More than 50 research institutions have come together to form INSACOG, which was launched by the Union Health Ministry of Health, the Department of Biotechnology (DBT), the Council for Scientific and Industrial Research (CSIR), and the Indian Council of Medical Research (ICMR).

The Regional Genomics Service Laboratory (RGSL) is the central facility for genome sequencing in its designated region.

It is planned to model the Indian Tuberculosis Genomic Surveillance Consortium (InTGS) after the American International Network for the Study of Chest Disease (INSACOG).

Simply put, how does genomic sequencing function?

Genomic sequencing allows researchers to further categorize a virus as a specific variety and trace its ancestry beyond only testing for SARS-CoV-2. Throughout the COVID-19 epidemic, genomic monitoring has been an integral part of public health initiatives.

The First Extracting Step

The first step involves isolating the pathogen’s DNA or RNA from the bacteria, virus, or other microbe.

Extraction First, the bacterium, virus, or other pathogen is cultured to remove its DNA or RNA.

Phase 2: Research and Library Use

It is necessary to take extra precautions with the DNA or RNA to be sequenced before it can be fed into the sequencing equipment. Procedures may vary with the nature of the sample and the tools at hand.

Sequencing

A sequencer reads the library to determine the DNA fragments’ nucleotide bases.

Analyze

The sequencer creates millions of lengthy letter strings that are combined or aligned with a reference sequence. Analytical algorithms compare fresh sequence data to the reference sequence and find variations in the sample, much like a family tree.

Role of Genomic Surveillance

It integrates with other epidemiology and information to deliver real-time, actionable insights, making it an ideal early warning system and aiding governments in strengthening predictive initiatives to prepare for pandemics.

To aid in the creation of vaccines, by keeping tabs on and analyzing circulating strains to better advise the creation and redesign of vaccines for both new and old infectious illnesses.

Smart surveillance may aid in the creation and calibration of diagnostics in real-time, and it can also give insights that assist pharmaceutical companies to direct their research and design efforts toward developing more effective treatments.

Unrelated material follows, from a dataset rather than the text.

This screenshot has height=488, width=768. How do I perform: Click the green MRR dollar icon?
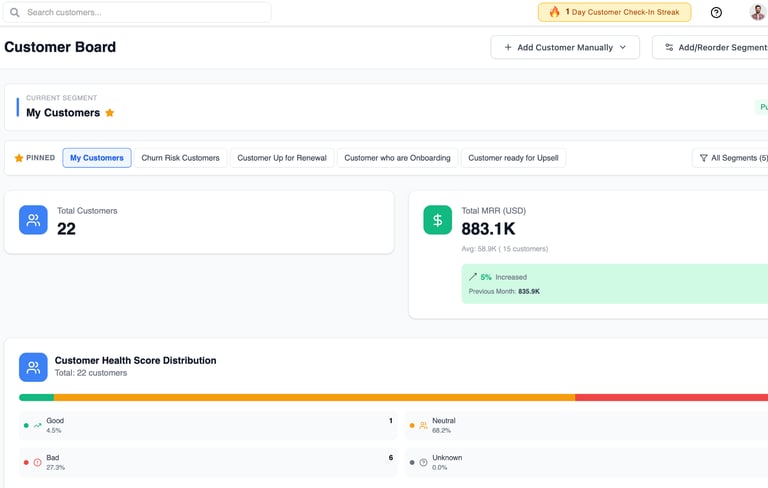coord(437,220)
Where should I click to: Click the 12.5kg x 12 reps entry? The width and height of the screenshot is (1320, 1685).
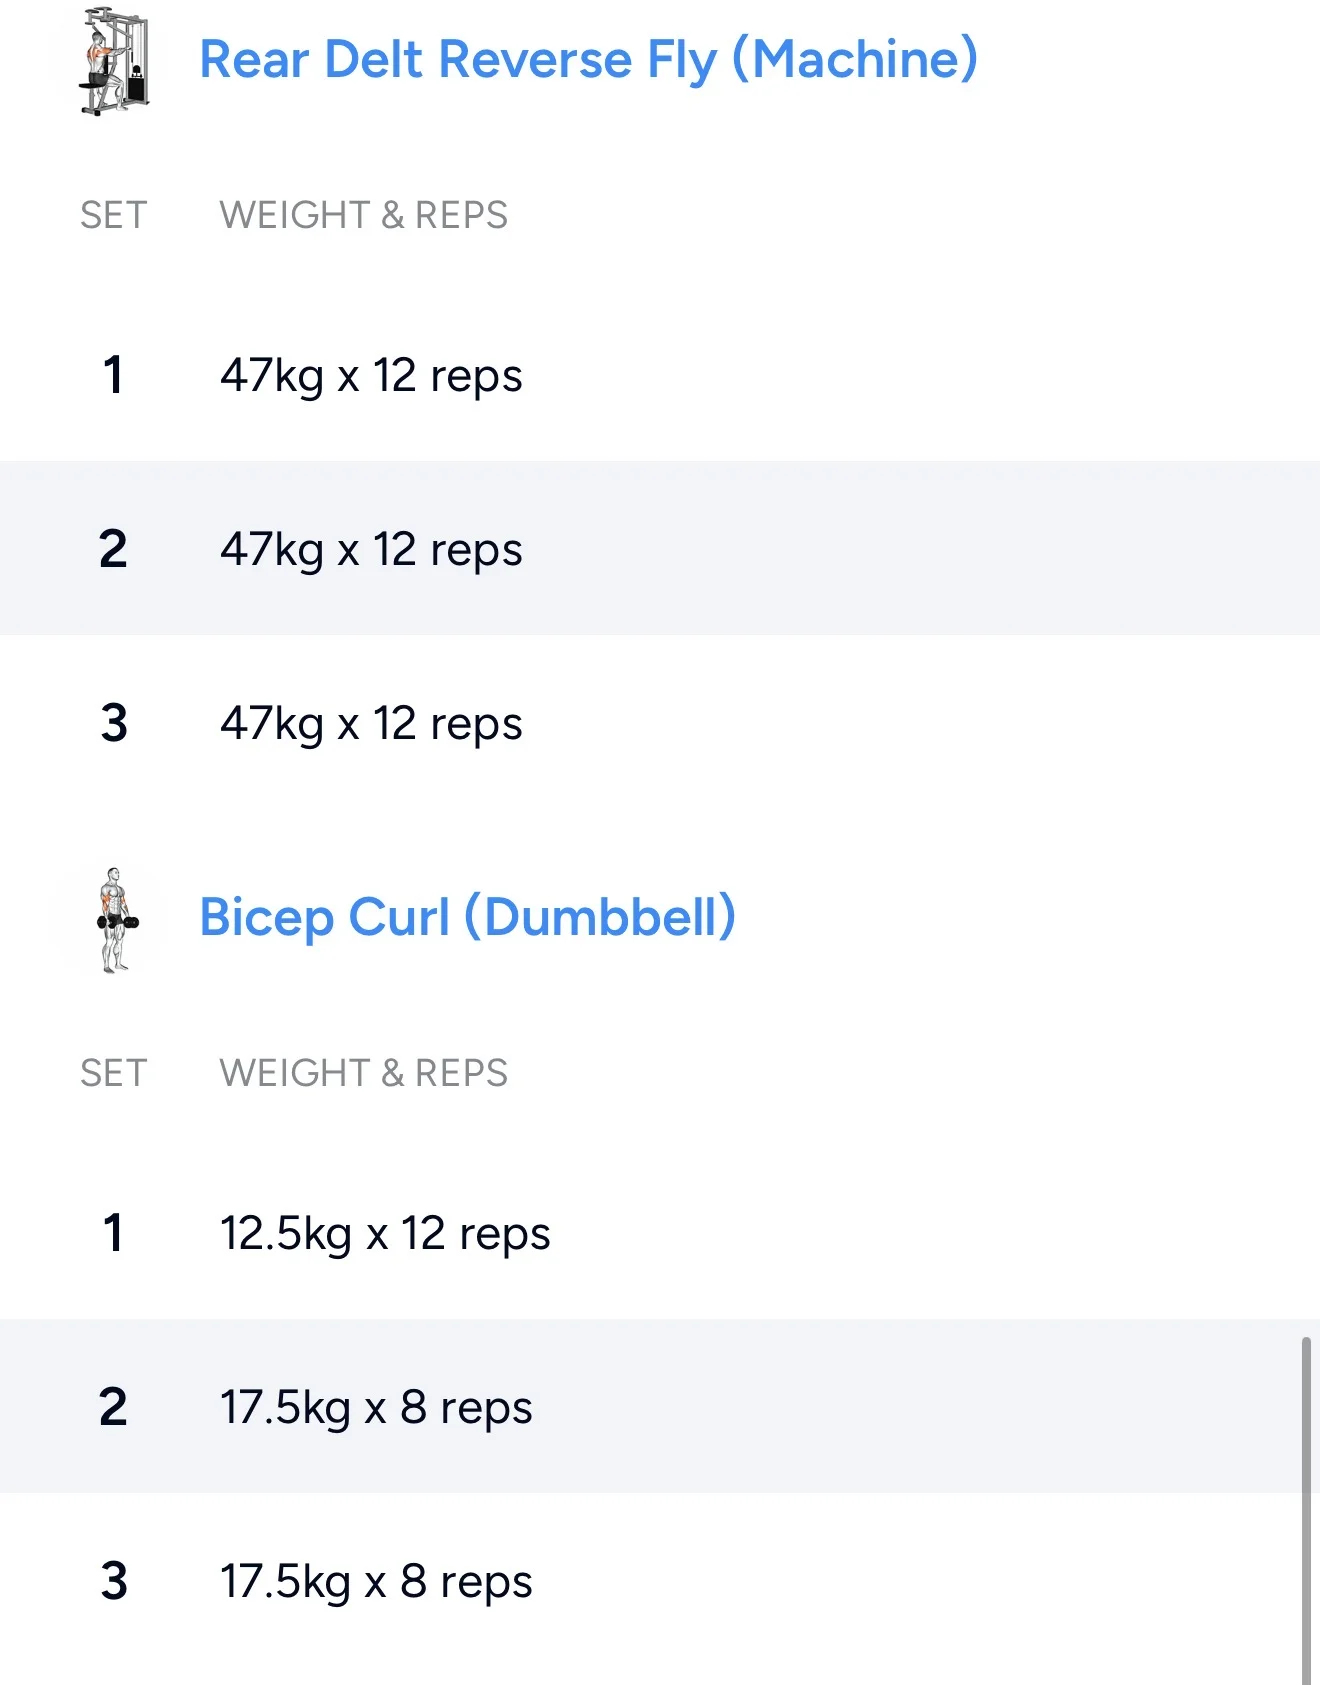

Obstacles in Genomic Monitoring

Because of inequity across countries, few states can independently create skills in areas like genomics and capacity maintenance across contexts and labor requirements.

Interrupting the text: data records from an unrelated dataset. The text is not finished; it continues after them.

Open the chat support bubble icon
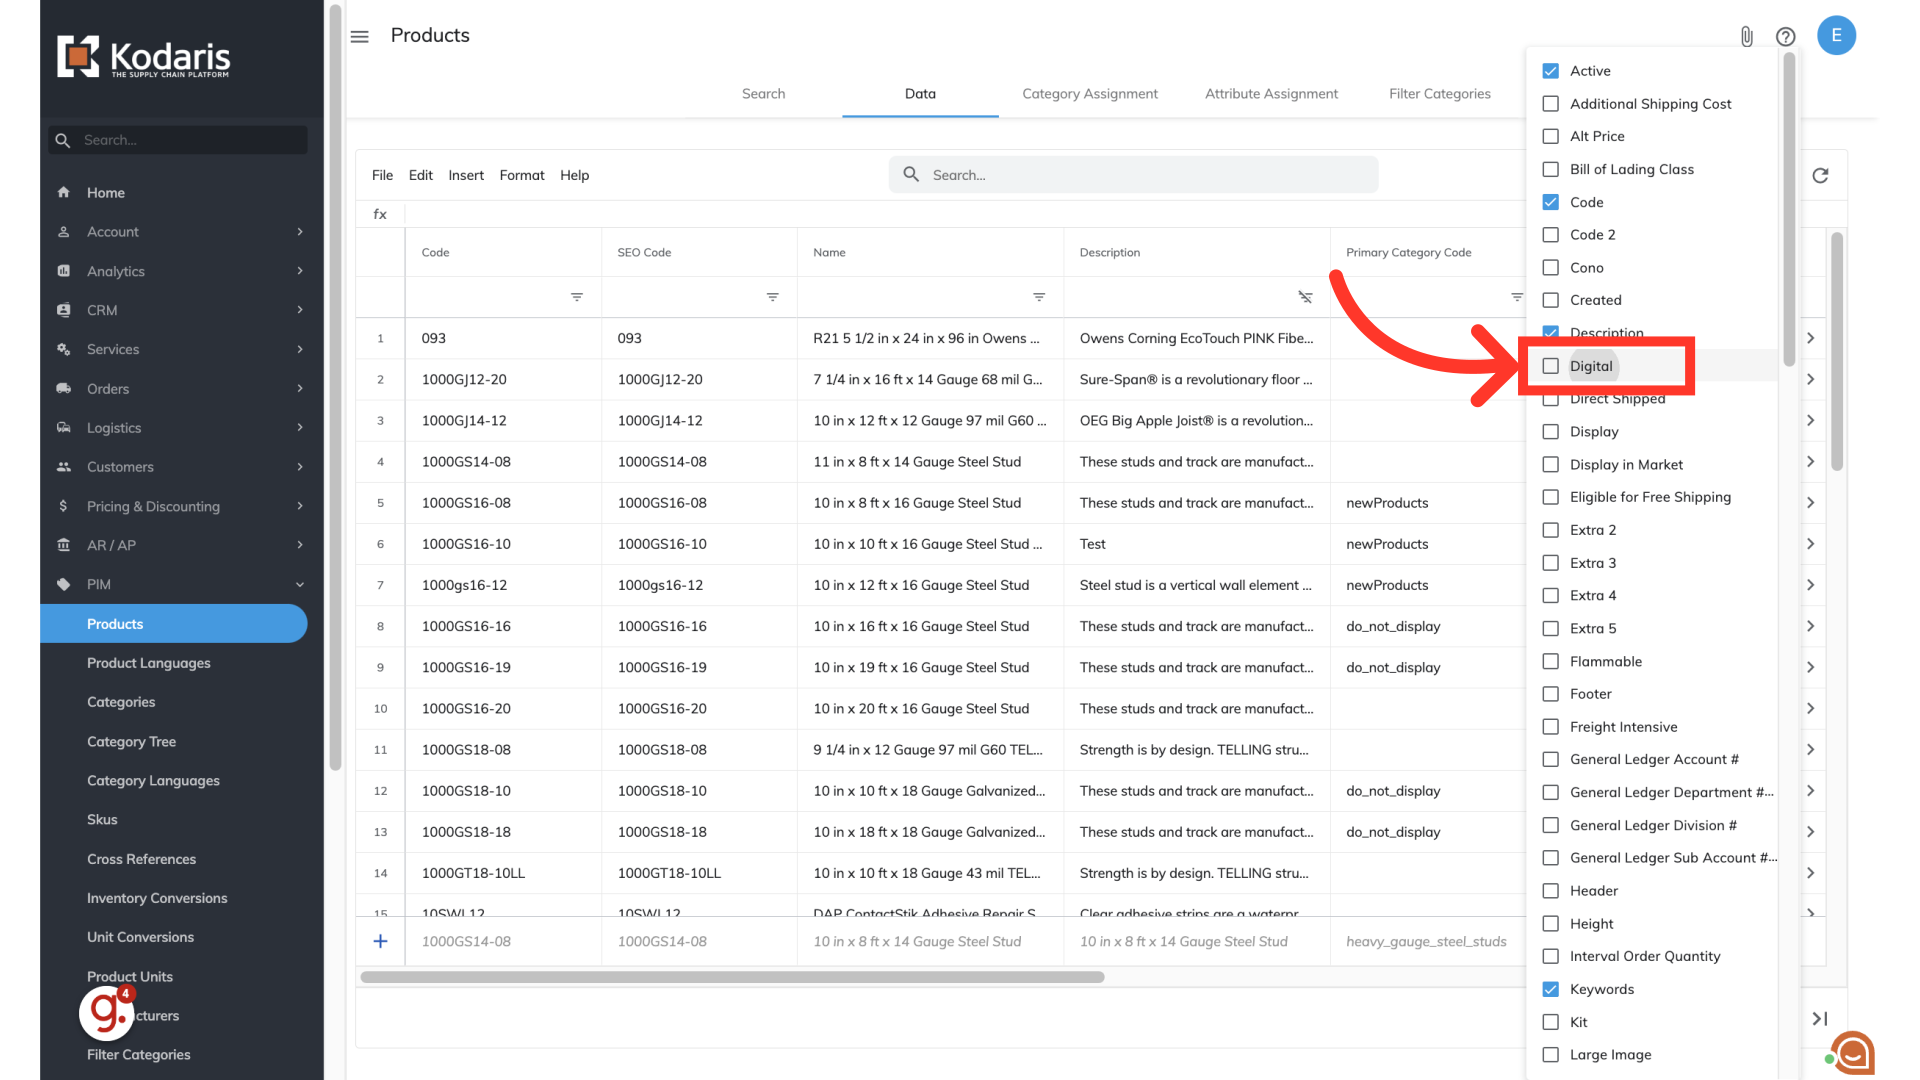Viewport: 1920px width, 1080px height. (x=1853, y=1052)
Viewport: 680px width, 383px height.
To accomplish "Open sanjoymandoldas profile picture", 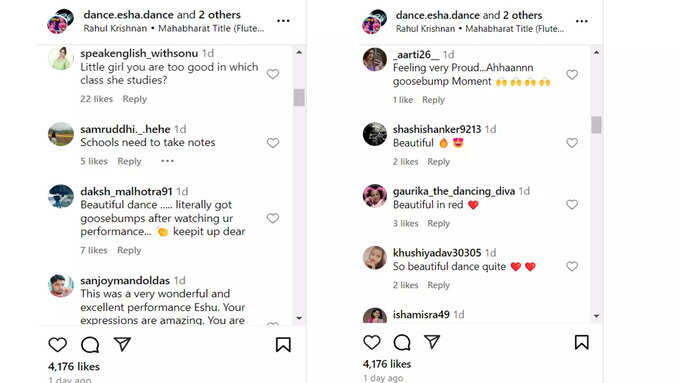I will tap(61, 285).
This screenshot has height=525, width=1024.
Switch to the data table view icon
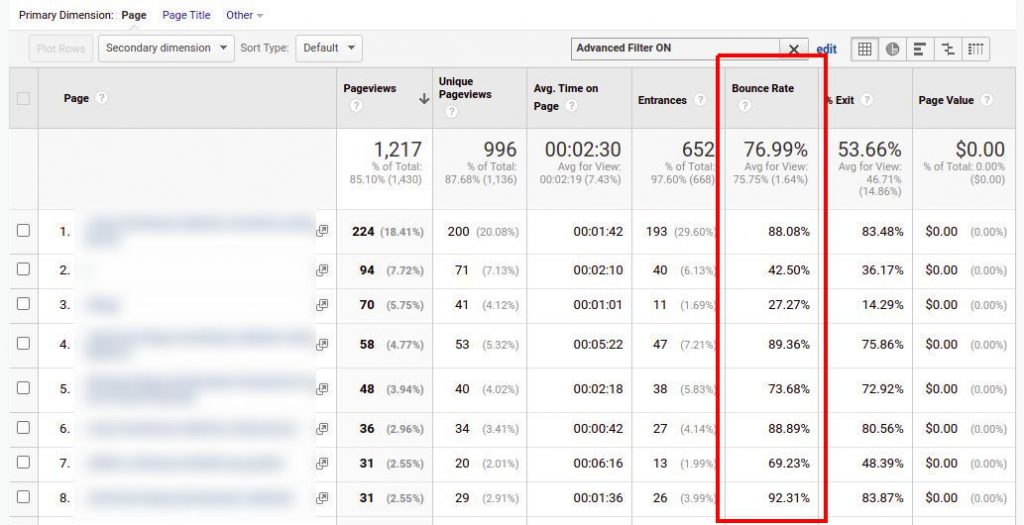pos(865,49)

The results of genetic surveillance are not well integrated with those of epidemiological and clinical surveillance in terms of scale, geographic representativeness, timeliness, quality, comparability, or integration.

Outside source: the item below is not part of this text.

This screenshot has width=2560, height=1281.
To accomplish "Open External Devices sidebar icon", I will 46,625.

Source: genomics education

The generation of efficient computational techniques to permit strong conclusions is a significant technological problem, as is the integration of genetic data with information from other sources.

We now have to be concerned about newer versions of these diseases: It is challenging to assess the nature and patterns of the newer variations, such as COVID-19, using current genomic monitoring technologies due to the rapid increase in the number of newly emerging variants.

Genome surveillance : Wayforward

Using a molecular technique for contact tracking and analyzing the global propagation of the virus, genomic monitoring of diseases delivers intriguing insights.

Since the number of reported monkeypox cases is climbing, it’s crucial to step up efforts to monitor the virus genetically.

Besides giving valuable information to epidemiologists, continual genomic surveillance is crucial for understanding the development and adaptability of the virus in light of the current outbreak’s findings suggesting a prolonged human-to-human transmission. The need for a long-term, reliable system of genomic surveillance in India has never been greater than it is now, what with the ongoing spread of COVID-19 and the impending arrival of monkeypox.